**WHAT YOU HAVE TO DO**
Continue the article on grandparent visitation in Florida, picking up right after its last sentence.

**EXERCISE PASSAGE**

Happiness is being a grandparent? The evolution of grandparent visitation in Florida.

AuthorCestero, Jorge M.

Consider the following hypothetical scenarios:

Grandma and Grandpa Nomorals are the dope dealing, swinging, nomadic paternal grandparents of young Sonny Himorals, an intelligent and handsome seven-year-old. They have a 32-page criminal "rap sheet." Sonny's wonderful mother, Jean Himorals, M.D., of West Palm Beach is a pediatric psychiatrist who has been divorced from Sonny's dad for eight years. The Nomorals seek grandparental visitation with Sonny. Sonny's mother is naturally opposed.

**SUPPLIED INFORMATION**
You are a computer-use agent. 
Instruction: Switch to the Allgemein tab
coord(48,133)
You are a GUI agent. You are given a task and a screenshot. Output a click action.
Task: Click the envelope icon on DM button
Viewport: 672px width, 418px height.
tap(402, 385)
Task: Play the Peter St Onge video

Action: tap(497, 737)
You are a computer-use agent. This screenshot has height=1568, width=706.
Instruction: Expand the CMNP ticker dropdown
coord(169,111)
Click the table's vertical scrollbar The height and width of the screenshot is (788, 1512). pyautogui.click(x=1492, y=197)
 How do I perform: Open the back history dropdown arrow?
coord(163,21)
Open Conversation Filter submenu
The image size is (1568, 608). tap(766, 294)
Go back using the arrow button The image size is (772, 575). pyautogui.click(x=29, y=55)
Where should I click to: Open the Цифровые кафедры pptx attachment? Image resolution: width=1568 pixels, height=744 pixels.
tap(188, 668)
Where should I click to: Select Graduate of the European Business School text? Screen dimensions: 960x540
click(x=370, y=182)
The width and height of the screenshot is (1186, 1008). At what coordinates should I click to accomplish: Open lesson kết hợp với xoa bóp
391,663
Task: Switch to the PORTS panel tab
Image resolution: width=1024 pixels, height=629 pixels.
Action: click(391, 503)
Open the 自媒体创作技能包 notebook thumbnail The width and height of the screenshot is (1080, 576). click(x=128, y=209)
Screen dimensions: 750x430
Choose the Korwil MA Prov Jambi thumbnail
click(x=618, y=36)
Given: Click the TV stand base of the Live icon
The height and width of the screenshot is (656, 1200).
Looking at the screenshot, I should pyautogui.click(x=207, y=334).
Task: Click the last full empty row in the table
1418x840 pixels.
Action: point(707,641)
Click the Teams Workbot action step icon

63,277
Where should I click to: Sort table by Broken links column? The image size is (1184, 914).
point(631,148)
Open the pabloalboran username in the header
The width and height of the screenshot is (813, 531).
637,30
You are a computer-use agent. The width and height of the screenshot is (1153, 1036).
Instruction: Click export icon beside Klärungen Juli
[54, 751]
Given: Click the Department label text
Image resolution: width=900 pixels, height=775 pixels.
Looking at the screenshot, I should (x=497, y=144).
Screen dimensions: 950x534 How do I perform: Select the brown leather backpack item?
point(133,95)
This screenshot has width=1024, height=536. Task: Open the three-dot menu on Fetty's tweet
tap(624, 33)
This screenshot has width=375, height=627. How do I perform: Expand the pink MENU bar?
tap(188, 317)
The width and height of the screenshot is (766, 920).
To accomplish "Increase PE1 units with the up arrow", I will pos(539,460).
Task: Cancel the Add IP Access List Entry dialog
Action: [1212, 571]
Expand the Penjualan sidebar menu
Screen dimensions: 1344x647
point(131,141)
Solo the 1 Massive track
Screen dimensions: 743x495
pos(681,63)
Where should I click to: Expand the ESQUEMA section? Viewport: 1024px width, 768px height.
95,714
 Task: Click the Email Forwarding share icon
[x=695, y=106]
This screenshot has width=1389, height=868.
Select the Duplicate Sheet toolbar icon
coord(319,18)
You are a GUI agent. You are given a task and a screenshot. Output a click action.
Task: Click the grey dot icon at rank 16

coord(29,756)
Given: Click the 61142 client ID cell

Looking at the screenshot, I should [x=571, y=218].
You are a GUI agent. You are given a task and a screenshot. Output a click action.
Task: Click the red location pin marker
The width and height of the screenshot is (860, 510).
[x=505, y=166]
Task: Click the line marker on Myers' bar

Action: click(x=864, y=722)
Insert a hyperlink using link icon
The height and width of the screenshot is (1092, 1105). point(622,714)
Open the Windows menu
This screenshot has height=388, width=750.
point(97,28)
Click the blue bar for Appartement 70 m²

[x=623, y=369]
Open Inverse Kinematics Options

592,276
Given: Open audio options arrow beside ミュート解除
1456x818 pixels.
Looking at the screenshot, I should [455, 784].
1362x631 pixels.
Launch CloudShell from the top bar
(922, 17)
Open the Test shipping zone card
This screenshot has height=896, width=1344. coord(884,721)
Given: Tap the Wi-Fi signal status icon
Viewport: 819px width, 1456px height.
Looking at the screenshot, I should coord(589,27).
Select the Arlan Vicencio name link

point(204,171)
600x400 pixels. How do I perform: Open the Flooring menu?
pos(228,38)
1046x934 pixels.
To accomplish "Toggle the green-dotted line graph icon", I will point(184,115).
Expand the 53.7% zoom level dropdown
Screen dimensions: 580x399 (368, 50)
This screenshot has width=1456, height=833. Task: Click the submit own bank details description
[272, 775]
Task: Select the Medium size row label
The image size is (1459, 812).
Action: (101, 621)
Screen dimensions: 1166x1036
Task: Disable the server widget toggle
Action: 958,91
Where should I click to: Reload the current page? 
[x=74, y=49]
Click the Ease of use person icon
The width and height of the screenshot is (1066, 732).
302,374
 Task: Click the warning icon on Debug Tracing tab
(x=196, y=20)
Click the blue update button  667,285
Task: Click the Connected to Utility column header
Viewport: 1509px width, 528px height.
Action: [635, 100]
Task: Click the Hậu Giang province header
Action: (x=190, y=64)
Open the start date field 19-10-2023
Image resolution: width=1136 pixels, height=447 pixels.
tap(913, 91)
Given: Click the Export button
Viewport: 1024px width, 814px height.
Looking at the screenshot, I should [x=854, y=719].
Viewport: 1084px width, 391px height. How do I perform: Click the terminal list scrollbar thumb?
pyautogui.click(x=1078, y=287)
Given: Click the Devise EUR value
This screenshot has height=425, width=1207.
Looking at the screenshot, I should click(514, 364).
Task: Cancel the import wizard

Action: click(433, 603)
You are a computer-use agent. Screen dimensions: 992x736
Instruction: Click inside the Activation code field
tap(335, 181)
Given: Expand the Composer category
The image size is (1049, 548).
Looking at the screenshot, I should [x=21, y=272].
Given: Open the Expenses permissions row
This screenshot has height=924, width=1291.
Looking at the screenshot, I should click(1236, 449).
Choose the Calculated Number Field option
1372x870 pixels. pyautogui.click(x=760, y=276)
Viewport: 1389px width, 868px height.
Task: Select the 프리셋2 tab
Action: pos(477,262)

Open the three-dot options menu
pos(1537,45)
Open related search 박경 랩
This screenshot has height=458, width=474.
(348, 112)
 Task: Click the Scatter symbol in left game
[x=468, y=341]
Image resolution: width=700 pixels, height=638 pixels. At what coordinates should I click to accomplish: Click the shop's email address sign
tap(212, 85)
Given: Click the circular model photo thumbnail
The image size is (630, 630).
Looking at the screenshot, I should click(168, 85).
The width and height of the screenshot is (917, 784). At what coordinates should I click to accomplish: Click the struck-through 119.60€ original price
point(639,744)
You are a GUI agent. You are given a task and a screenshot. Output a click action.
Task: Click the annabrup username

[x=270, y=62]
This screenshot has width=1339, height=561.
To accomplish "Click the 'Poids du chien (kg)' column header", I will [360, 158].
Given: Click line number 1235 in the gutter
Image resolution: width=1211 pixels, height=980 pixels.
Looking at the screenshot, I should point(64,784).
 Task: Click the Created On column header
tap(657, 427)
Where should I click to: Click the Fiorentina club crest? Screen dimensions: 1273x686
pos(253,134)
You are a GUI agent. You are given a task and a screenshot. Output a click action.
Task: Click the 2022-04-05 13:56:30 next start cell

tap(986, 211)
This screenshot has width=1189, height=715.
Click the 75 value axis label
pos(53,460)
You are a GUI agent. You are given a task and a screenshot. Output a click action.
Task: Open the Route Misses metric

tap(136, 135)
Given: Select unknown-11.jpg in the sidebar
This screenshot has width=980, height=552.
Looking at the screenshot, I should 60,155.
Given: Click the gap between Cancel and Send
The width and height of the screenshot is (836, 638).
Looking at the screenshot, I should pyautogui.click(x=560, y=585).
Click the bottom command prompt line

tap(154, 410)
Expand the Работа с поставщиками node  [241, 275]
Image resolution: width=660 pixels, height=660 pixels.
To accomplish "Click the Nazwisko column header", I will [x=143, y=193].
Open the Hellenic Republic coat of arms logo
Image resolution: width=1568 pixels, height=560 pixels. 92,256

**TASK ANSWER**
Grandma and Grandpa Wonderful are the sweet, loving, and caring maternal grandparents of Joy Notsomuch, another intelligent and beautiful seven-year-old. They live in a three-bedroom house in Lakeland and have much to offer their granddaughter Joy's married parents, Spike and Cruella Notsomuch, live in a trailer somewhere in unincorporated Polk County. They are both unemployed and on unemployment, although Cruella sometimes tends bar to get a few bucks. Joy goes to school in Winter Haven and does quite well, all things considered. Grandpa Wonderful told Spike to get a job. Now the Notsomuchs have precluded the Wonderfuls from seeing Joy for over six months. The Wonderfuls seek grandparental visitation with Joy.

Who has standing to sue under Florida's grandparent visitation statute? What are the constitutional issues affecting the parents? The answers to these questions have changed significantly in the 90's. This article explores those changes and makes an attempt to discern what the future holds in store for grandparental visitation rights in Florida.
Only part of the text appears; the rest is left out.